17. The cluster cache controller of claim 16, wherein the cluster cache controller is further configured to, prior to performing caching operations, perform the following:

establish an out-of-band connection with at least one cluster cache controller that is a member of the clique; and

register as a member of the clique.

18. The device of claim 16 wherein the cluster cache controller is further configured to:

broadcast a health check message to other clique members;

monitor for a response from the other clique members; and

if a response is not received from each of the other clique members, broadcast a clique degradation message indicating that the health status of the clique is degraded.
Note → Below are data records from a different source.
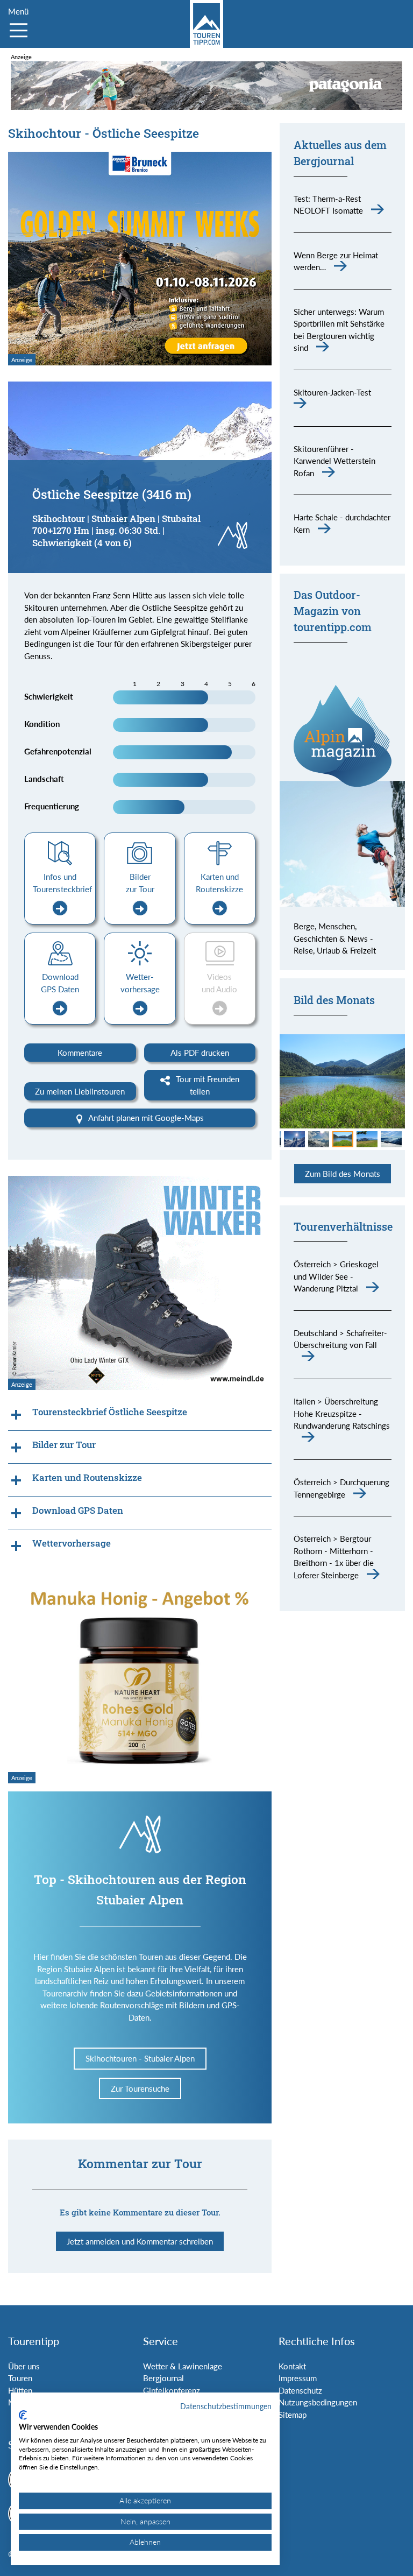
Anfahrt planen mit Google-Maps (145, 1118)
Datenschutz (300, 2390)
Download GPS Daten (60, 983)
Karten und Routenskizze (219, 883)
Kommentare (80, 1052)
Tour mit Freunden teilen (206, 1085)
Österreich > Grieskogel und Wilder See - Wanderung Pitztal (336, 1276)
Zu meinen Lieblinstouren (80, 1091)
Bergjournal (163, 2378)
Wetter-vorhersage (140, 983)
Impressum (298, 2378)
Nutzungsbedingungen (318, 2402)
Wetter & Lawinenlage (182, 2366)
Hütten (20, 2390)
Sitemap (293, 2414)
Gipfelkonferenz (171, 2390)
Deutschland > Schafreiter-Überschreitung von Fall (340, 1339)
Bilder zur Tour (140, 883)
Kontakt (292, 2366)
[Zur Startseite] (206, 24)
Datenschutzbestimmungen (226, 2406)
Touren (20, 2378)
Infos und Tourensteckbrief (62, 883)
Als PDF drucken (199, 1052)
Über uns (24, 2366)
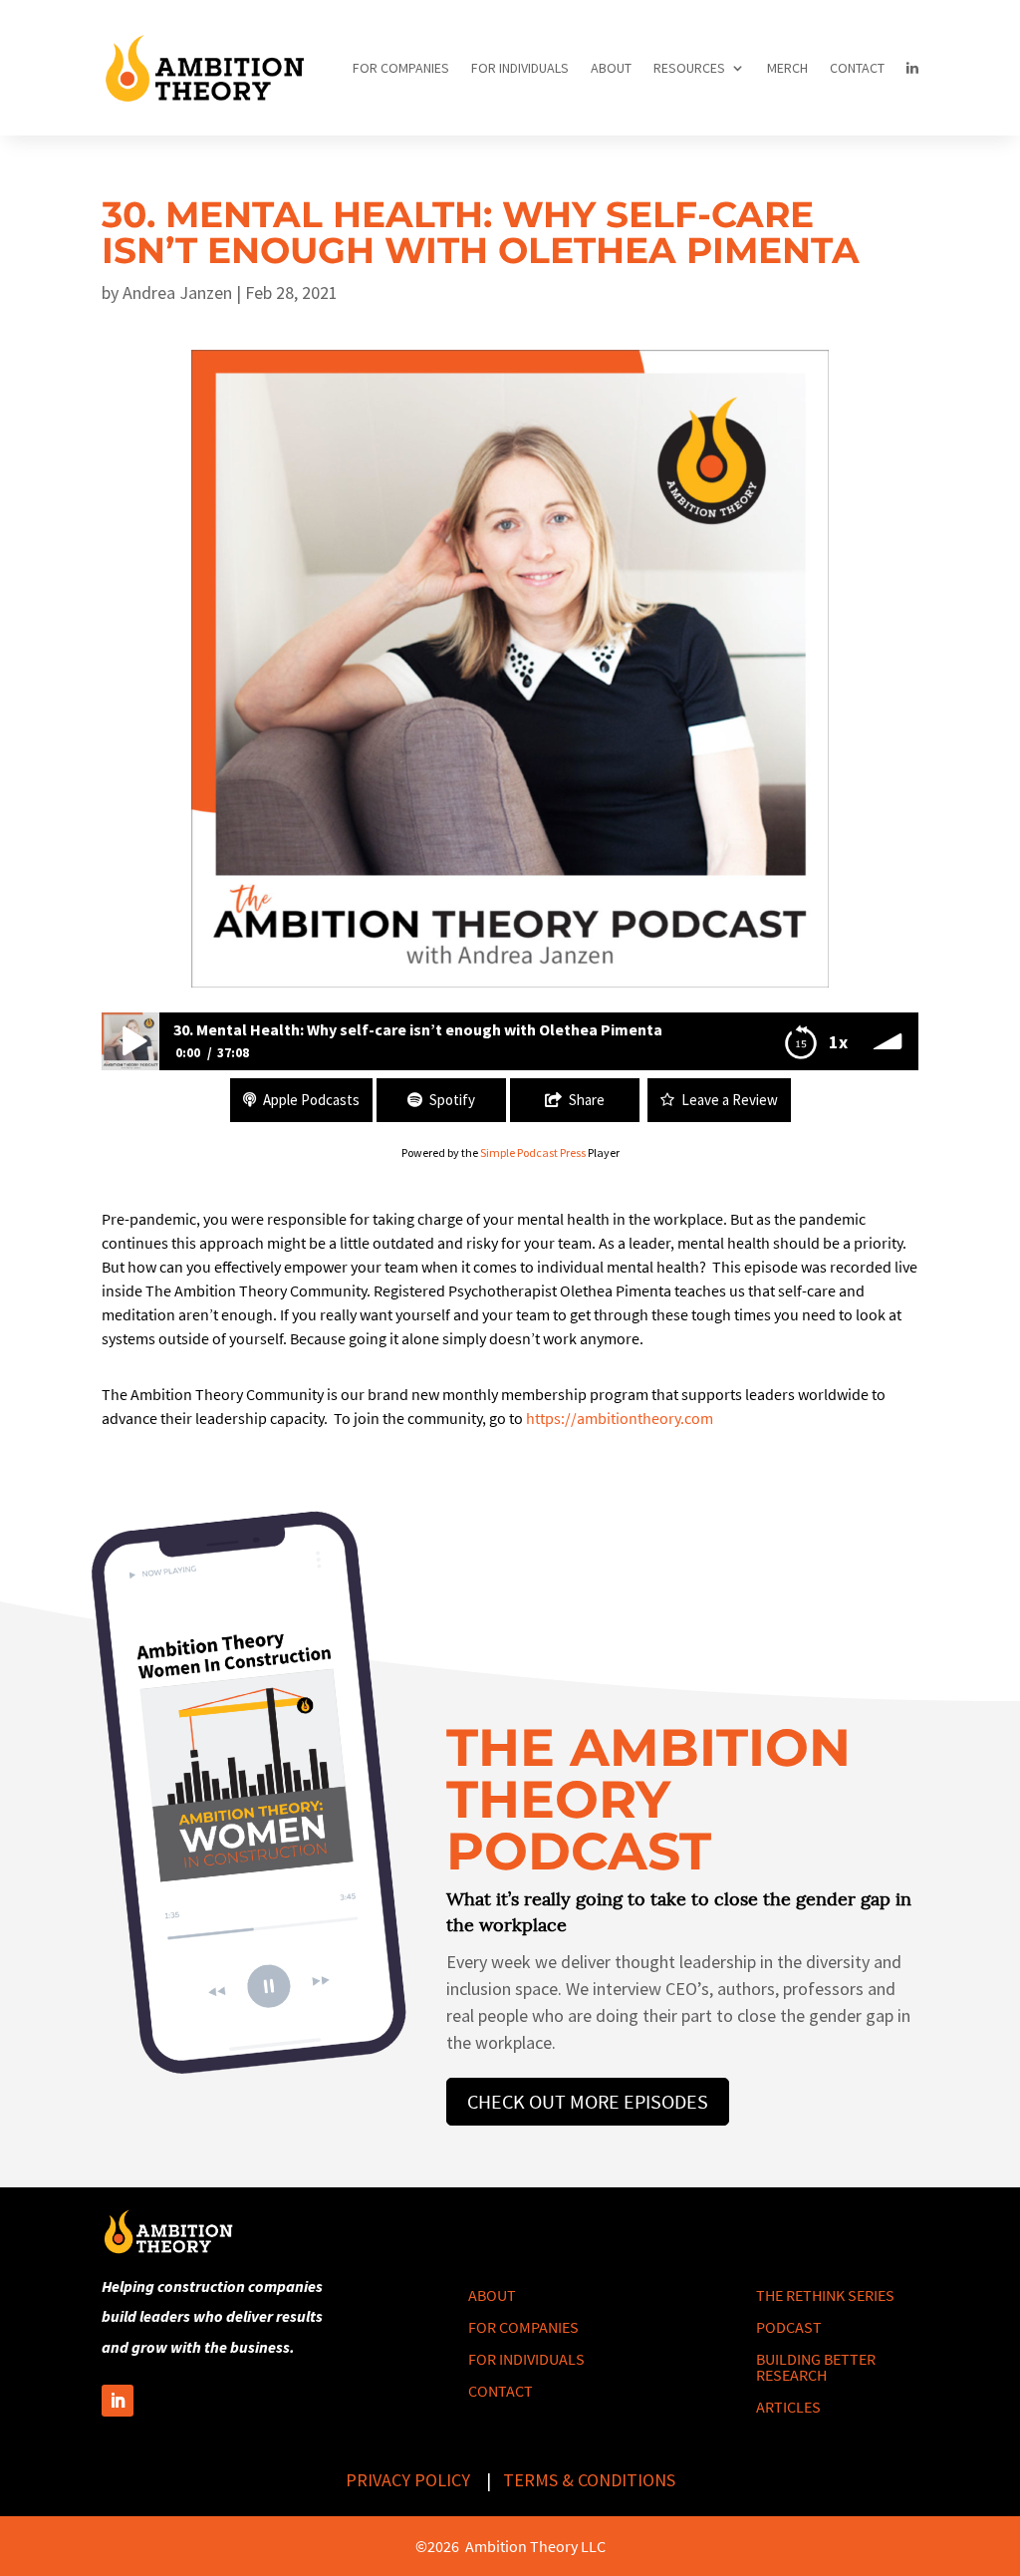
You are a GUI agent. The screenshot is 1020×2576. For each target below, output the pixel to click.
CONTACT (857, 68)
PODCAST (789, 2327)
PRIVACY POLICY (408, 2479)
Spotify (452, 1099)
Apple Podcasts (311, 1099)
19. The device of claim 16 wherein the cluster cache controller is further configured to invalidate data in the cache when the physical computing machine ceases hosting of a virtual machine having a virtual disk file cached in the cache.

20. The cluster cache controller of claim 16 wherein the cluster cache controller is further configured to disable caching and invalidate data in the cache in response to receiving a clique degradation message.

21. The cluster cache controller of claim 16 wherein the cluster cache controller is further configured to:

detect a persistent reserve message from a requesting cluster caching logic in the clique reserving exclusive access to the shared memory device;

record a list of memory blocks written by the requesting cluster caching logic while the shared storage device is reserved;

detect a revocation message from the requesting cluster caching logic;

broadcast a clique degradation message indicating that the health status of the clique is degraded if a response is not received from all members of the clique.